Aus Erlangen durch die Hölle ins Glück

9.11.2018, 19:50 Uhr
Aus Erlangen durch die Hölle ins Glück

© Shawna Coulter

Vera Licha kann sich kaum bewegen. Ein Muskelkater hat sie nach dem Crossfit zurück in Erlangen gepackt, so schlimm, wie sie ihn lang nicht mehr hatte. "Ich war einfach zu faul gewesen in letzter Zeit", sagt sie. Doch faul ist sie nie – vor kurzem hat sie erst wieder Höllenqualen durchlebt.

Vera Licha ist Feuerwehrfrau bei der Werkfeuerwehr bei Siemens in Erlangen. Dort, aber auch in ihrer Freizeit, macht die 25-Jährige High Intensity Training, also kurze, extreme Belastungen, um für das Leben, aber auch für die Extremsituationen in den Feuerwehreinsätzen vorbereitet zu sein. Zum einen geht das dank der Sportart Crossfit, zum anderen gibt es die Firefighter Combat Challenge, einen Wettbewerb Feuerwehrfrau gegen Feuerwehrfrau.

Es gilt, so schnell wie möglich einen mörderisch anstrengenden Parcour zu durchlaufen, in dem alle Anforderungen aus dem Einsatz abgefragt werden: Vom schnellen Treppenlaufen über das Einholen eines Schlauchs in ein Obergeschoss, einer Hammerschlagmaschine, einem Parcour, dem Ausziehen eines Wasserschlauchs und dem anschließenden Zielspritzen bis hin zum Retten einer verletzten Person, dem "Rescue Randy", einem Dummy.

"Es war die beste WM meines Lebens", erzählt Licha über die zehn Tage in Sacramento in Kalifornien, von denen sie sechs allein mit dem Wettkampf beschäftigt war. In vier Kategorien, vom Einzel über das Frauen-Tandem, das Mixed-Tandem bis zur Staffel trat die Erlangerin an – in jeder Disziplin erreichte sie die Finalrunde. "Das war das Ziel, das habe ich geschafft. Deshalb bin ich überglücklich."

 

Wenngleich sie im Einzel und im Mixedtandem (mit Philipp Kaiser aus Südbaden) auf den hinteren Rängen landete sowie sich im Frauentandem etwas mehr als Rang fünf ausgerechnet hatte.
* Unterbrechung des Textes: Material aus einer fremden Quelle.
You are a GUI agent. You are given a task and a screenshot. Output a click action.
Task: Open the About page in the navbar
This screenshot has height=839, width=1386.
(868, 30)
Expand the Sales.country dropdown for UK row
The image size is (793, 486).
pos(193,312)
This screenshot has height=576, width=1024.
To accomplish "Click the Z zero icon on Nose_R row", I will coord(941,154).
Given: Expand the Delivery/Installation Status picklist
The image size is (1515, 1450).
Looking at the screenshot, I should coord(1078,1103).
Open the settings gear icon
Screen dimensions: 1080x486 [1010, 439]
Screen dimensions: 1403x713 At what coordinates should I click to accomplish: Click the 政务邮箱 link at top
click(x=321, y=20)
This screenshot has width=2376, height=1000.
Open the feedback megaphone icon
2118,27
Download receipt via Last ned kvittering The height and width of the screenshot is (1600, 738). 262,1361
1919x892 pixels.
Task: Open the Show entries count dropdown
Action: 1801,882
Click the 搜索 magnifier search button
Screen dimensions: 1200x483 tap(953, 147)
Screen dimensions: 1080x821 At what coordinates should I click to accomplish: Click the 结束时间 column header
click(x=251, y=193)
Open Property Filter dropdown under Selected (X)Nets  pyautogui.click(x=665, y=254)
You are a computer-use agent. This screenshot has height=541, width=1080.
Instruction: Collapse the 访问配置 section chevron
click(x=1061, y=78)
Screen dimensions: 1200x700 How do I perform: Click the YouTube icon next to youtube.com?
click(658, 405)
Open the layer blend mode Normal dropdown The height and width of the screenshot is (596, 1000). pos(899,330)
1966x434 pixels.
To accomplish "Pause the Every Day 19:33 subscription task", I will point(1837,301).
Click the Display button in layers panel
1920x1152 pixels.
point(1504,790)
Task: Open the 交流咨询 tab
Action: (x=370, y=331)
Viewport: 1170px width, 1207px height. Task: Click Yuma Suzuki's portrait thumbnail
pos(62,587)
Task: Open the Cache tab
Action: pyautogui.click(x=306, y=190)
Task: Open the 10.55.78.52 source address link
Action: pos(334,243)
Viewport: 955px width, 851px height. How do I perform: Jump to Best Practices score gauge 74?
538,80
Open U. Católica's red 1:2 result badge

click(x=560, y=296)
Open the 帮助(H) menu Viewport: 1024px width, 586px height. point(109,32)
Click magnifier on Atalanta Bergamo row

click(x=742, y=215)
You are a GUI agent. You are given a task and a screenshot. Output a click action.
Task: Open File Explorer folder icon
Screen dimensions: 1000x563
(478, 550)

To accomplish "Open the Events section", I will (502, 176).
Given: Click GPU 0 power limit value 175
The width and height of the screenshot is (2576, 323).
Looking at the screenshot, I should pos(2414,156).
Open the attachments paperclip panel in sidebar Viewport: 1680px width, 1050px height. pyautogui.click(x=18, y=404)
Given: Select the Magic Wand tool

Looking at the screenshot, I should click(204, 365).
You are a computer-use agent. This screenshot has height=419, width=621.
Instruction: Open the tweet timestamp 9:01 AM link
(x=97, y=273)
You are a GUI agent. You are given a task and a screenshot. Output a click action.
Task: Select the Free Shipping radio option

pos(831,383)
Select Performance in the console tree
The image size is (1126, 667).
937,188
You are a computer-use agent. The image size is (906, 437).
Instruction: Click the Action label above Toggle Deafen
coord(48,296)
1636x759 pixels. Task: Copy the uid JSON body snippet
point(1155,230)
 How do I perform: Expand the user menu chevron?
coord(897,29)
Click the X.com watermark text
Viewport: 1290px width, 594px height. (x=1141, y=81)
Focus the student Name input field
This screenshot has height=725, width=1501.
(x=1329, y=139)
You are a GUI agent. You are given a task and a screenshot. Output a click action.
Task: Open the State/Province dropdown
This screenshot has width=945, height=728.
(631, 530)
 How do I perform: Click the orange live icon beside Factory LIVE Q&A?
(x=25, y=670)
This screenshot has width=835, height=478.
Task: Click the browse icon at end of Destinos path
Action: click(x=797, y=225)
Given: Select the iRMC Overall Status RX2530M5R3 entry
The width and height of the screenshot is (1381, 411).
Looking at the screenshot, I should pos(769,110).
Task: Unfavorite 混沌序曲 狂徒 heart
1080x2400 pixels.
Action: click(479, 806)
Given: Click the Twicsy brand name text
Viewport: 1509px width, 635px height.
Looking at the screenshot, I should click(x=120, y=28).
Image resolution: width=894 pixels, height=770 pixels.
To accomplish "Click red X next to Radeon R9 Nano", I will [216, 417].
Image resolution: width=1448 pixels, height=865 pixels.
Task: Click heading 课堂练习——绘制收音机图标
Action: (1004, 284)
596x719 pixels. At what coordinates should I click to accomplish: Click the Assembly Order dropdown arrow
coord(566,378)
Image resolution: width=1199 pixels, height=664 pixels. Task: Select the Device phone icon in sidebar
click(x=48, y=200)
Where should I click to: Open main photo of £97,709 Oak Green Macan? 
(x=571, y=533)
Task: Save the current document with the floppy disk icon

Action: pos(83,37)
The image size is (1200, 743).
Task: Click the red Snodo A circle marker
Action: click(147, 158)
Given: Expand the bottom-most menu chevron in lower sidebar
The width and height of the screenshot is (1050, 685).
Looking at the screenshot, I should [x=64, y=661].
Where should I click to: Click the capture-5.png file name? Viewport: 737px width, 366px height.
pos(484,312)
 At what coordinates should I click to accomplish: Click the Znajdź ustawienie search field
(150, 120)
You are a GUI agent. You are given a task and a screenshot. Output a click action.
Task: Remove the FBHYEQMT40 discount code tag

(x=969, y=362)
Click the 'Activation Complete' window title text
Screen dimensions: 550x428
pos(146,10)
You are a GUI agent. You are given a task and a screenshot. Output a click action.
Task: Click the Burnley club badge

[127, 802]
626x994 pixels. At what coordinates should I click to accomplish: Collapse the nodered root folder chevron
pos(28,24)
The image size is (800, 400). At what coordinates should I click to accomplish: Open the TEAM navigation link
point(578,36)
Dafür war die Überraschung zum Schluss umso größer: Mit zwei tschechischen Kolleginnen, einer Norwegerin und einer Slowakin begab sich Vera Licha in den Staffelwettbewerb, der seit eh und je von den Kanadierinnen und den USA dominiert wird. Im Halbfinale rechnete Licha schon mit dem sicheren Aus gegen die Amerikanerinnen, "doch dann hatten wir den Lauf unseres Lebens": Neun Sekunden schneller als in der Vorrunde und unglaubliche 15 unter der Zeit, die vor kurzem zur Vize-Europameisterschaft reichte, kamen die drei Feuerwehrfrauen ins Ziel und stürzten die USA ins Trauertal. Die unterlagen dann auch noch im Wettkampf um Rang drei den Neuseeländerinnen – Vera Licha stand im Finale.

Gefeiert wie einen WM-Sieg

"Wir haben das gefeiert wie den WM-Titel, weil wir wussten, dass wir, selbst wenn wir alles herausholen und noch einmal schneller sind, gegen Kanada vermutlich trotzdem keine Chance haben werden." Der Gegner hält den aktuellen Weltrekord und die Feuerwehrfrauen sind das Nonplusultra des Firefighter Combat Challenge – Vorbilder, denen man "mit viel Ehrfurcht" (Licha) begegnet. So gesehen war es schon ein Erfolg, überhaupt in so einem Wettbewerb gegen diese Übermacht starten zu dürfen.

Aus Erlangen durch die Hölle ins Glück

Und wie erwartet kam es dann auch: Über vier Sekunden waren die Kanadierinnen schneller, obwohl sie noch vier Strafsekunden oben drauf gerechnet bekamen. "Das war schon sehr okay so, wir waren trotzdem glücklich", sagt die neue Vize-Weltmeisterin.

Verla Licha war vor allem über das Gesamtergebnis stolz: "Ich bin meine Jahresbestleistung gelaufen, endlich mal wieder unter 3:30 Minuten geblieben und habe allesamt schöne Läufe gehabt — da musste mir diesmal gar nichts peinlich sein."